Concludo: in una delle mie classi, ci sono anche un paio di alunni dislessici che però hanno anche altri problemi, e i cui genitori "vogliono" che vengano aiutati dal docente di sostegno di turno ma "non vogliono" chiedere per loro il sostegno!! Che dire ....

Il collega di sostegno non è nuovo, anzi è di ruolo in quella scuola da parecchio. Se mai, sono io quella nuova perchè supplente.

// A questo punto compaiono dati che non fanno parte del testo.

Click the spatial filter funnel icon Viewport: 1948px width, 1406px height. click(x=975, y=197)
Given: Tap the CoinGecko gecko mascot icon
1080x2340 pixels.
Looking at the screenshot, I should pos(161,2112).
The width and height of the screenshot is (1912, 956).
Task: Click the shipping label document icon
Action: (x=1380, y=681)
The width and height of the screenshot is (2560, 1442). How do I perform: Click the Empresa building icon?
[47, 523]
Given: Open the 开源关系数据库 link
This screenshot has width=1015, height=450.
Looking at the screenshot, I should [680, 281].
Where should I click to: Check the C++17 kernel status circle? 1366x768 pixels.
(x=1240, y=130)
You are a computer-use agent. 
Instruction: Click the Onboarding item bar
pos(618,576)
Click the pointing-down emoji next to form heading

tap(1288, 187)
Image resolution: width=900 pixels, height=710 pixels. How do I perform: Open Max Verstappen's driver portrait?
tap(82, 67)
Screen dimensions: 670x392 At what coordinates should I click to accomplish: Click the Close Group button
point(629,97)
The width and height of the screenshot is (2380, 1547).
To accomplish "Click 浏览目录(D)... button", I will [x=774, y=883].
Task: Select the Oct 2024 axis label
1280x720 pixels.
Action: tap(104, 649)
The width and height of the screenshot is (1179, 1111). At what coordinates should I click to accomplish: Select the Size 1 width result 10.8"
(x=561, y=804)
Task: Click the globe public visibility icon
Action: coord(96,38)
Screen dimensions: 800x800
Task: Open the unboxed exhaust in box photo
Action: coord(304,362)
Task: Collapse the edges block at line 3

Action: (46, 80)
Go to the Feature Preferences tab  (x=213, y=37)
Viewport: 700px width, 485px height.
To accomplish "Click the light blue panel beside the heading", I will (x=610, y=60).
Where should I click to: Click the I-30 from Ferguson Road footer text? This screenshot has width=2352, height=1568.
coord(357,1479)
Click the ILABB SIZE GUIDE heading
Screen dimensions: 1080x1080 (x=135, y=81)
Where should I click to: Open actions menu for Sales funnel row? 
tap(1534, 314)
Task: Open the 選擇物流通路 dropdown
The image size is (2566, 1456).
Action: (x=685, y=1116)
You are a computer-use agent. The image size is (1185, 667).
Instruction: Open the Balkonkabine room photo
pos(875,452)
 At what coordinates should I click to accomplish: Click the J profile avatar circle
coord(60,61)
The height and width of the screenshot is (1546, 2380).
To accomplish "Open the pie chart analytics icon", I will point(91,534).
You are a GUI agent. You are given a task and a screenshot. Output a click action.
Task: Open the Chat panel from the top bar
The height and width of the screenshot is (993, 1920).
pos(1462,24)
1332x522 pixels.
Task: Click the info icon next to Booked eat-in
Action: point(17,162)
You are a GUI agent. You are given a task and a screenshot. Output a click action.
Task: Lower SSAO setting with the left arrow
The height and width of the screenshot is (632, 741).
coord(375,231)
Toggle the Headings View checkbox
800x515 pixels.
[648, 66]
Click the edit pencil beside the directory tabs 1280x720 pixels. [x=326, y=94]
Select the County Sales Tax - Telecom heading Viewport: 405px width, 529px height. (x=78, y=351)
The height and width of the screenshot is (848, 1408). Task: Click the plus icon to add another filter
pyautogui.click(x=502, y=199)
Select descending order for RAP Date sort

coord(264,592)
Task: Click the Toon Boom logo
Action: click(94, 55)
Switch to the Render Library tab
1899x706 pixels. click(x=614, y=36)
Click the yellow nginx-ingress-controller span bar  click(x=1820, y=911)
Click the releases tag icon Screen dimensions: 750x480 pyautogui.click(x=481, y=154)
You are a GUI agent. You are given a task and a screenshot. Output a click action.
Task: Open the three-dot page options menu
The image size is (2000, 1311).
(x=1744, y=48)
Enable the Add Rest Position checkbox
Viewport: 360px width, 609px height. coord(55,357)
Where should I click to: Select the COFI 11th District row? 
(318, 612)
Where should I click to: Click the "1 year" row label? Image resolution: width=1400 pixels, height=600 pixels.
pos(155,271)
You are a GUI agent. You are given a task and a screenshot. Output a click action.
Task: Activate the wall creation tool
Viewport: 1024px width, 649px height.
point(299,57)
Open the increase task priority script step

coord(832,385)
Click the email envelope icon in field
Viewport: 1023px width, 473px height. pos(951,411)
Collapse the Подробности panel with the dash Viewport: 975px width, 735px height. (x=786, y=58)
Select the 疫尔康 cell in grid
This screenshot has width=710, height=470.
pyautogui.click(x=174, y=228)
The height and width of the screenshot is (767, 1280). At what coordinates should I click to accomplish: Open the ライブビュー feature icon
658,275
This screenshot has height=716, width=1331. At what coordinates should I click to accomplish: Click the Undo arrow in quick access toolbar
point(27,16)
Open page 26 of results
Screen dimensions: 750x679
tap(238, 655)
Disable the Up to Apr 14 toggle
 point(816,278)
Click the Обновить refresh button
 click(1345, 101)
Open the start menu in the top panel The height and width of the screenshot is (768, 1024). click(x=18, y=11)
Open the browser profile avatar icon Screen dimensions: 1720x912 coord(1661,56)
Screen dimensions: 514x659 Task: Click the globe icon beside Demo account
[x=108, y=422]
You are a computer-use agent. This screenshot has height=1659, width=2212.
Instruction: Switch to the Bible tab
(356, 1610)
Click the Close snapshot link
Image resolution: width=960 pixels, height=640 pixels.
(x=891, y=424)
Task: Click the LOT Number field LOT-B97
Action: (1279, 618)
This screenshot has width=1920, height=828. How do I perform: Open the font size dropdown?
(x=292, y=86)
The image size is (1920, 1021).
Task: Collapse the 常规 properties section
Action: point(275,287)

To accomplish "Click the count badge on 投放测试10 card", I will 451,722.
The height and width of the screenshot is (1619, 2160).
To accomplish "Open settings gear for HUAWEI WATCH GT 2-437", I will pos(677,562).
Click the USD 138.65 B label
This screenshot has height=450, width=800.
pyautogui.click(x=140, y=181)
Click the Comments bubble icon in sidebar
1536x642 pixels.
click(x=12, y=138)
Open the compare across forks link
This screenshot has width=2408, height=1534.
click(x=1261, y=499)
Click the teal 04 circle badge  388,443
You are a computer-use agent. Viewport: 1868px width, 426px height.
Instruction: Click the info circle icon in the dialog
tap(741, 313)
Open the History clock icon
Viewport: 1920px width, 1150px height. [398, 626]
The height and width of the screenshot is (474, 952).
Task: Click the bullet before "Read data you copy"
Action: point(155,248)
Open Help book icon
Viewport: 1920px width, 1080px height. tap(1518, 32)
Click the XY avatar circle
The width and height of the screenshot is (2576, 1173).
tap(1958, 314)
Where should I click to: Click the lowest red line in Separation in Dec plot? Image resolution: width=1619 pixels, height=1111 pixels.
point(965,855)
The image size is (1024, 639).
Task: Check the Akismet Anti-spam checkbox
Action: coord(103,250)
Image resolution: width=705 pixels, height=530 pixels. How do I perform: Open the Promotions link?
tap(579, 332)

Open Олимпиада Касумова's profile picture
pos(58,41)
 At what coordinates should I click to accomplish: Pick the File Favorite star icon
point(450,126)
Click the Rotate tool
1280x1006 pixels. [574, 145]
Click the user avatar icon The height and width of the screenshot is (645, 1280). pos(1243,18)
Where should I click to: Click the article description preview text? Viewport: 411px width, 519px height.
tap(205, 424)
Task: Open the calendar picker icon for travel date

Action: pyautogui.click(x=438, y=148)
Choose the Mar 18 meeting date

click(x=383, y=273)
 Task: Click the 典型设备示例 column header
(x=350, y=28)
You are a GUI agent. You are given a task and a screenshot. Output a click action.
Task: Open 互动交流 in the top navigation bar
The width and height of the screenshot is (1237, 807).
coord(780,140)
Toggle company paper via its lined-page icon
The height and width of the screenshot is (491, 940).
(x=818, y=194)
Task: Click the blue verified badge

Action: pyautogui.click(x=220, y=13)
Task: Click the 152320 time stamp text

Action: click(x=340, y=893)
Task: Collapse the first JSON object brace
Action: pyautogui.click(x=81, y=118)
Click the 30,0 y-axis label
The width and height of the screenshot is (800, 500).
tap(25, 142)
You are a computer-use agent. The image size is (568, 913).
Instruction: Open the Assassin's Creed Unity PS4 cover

Comunque parliamo di una prima, quindi il nuovo è in realtà per tutti. Vorrei parlarne, soprattutto per il bene dei due ragazzi dsa che non hanno il sostegno, ma non so come senza interferire o senza urtarlo... io insegno lettere, li vedo 10 ore alla settimana, ormai conosco i limiti e i punti di forza dei ragazzini in difficoltà, e così sicuramente anche lui... diciamo che il mio primo post è nato per sfogo dopo quella giornata in cui lui stava lì senza il ragazzino certificato e gli altri due erano come sempre alle prese con le loro disgrafie etc... e a me dispiaceva, innervosiva anche, che il collega di sostegno non si offrisse per qualche aiuto ai due... Per quanto riguarda i genitori, non li ho ancora conosciuti, boh... ma non ho saputo niente di pressioni pro-contro il sostegno...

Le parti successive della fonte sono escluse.